Trade Books in the Classroom


Kenny Brechner - October 22, 2015

In my experience most small stores tend to be like the residents of Orwell’s Animal Farm: all aspects of our operation are equal but some aspects are more equal than others. We try to do a good job with everything, but, lacking an array of specialized full-time staffers, we make choices of emphasis based on our own personal strengths and predilections.
ddgratioA glance at the highly technical chart on the right starkly indicates DDG’s emphasis on school business over events. In terms of children’s books events are in fact largely merged into our school business. The truth is that, though we work hard to do a great job with the events we take on, if I tried to run an event schedule as robust and awesome as my ShelfTalker pals at The Flying Pig, I would not have the time to pour into our school account business, which is a passion for me.

One thing that is true of working with schools is that you can never take your accounts for granted. Key personnel retire or switch districts, evil emails arrive in their inboxes from educational specialty outfits, the ground shifts under our feet all the time. For this reason I am always thinking about new initiatives to show my school accounts the love they are worthy of, and I thought I would share with you my latest undertaking. I call it Trade Books in the Classroom, though it is known colloquially as The Kenny Tour.

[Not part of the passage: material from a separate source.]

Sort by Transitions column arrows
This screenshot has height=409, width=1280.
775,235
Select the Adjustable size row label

The idea is for me to be a presenter at the after school Staff Meetings that are a biweekly requirement for area teachers. The way the program works is that my key school contacts in a given district offer the presentation to the powers that be. Once approved they then query the teachers in individual schools for what their curricular needs are and report back to me. I show up at the school with books to present on each curricular topic I was informed of. The books I bring are set up as a book fair for that school and check sheets are handed out to all the teachers so that they can mark down titles of interest as they are presented. After a brief introduction I then book talk topic by topic like a fiend, leaving time for congregation around the books at the end.

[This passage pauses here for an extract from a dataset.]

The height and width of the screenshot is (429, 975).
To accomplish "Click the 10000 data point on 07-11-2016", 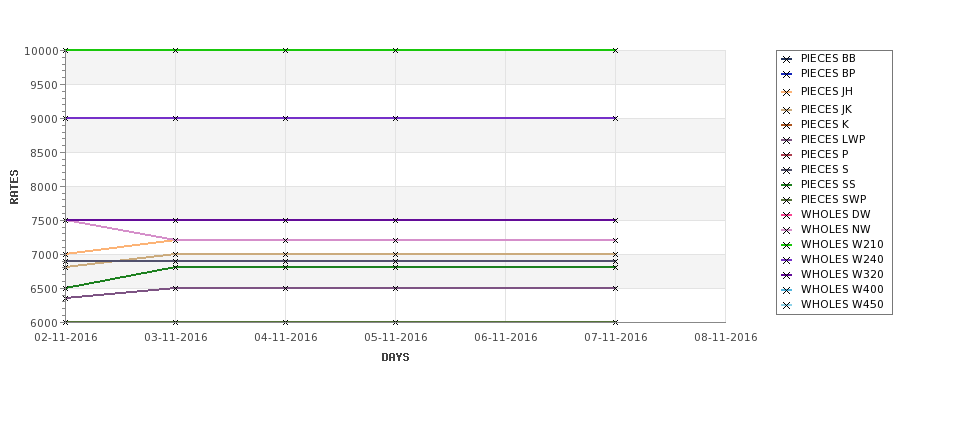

I started the program with one of my school accounts this year, and have been going to a meeting eachleogeo Monday for the last few weeks. Has it been worth it? Let’s look at the upside and the downside. The only downside is that it entailed a fair amount of work and time. Almost all the books I brought were off the floor. My focus was on multiple approaches, formats, and reading levels for a given topic. For Geology I brought, among other titles, both Leo Geo and His Miraculous Journey Through the Center of the Earth and Soundings: The Story of the Remarkable Woman Who Mapped the Ocean Floor, two books at the opposite range of eighth-grade ability and of vastly different format. In any case I did not need to do much ordering specifically for the appearances.
The upsides were legion though. I got lots of orders, both of books I brought and for other books as well. I got to personally meet and present to every teacher in that district. I reinforced the value of our commitment to our long-standing education partners and bore out our reputation to new friends. Administrators were appreciative of having good content appear out of nowhere for the meetings they are responsible for running, and helped facilitate teacher ordering of the presented titles.
When working with schools the key element is selling the value of working with your bookstore and the program embodied that. Beyond business I got some interesting insights into how schools operate. One of my meetings occurred right after the school had performed a total lockdown practice drill that had been instituted in the wake of the horrible school shootings that have been in the news recently. It was fascinating. For example, the principal brought up that some teachers had not put color-coded slips of paper underneath their doors out into the hallway as they were supposed to do. One of the teachers spoke up and said, “I didn’t do that because that’s crazy. Are we really supposed to be telling someone roaming the halls which rooms have people in them?” Everyone agreed that that rule needed rethinking.
At another meeting I found myself involved in doing a circle activity in which everyone took turns saying what career choice they would have made if they hadn’t become a teacher. Of course I popped out with, “If I wasn’t a bookseller I would have become a teacher.” The next person said, “Well, if I wasn’t a teacher I would have been a bookseller” Right ho. I call our Trade Books in the Classroom program a success!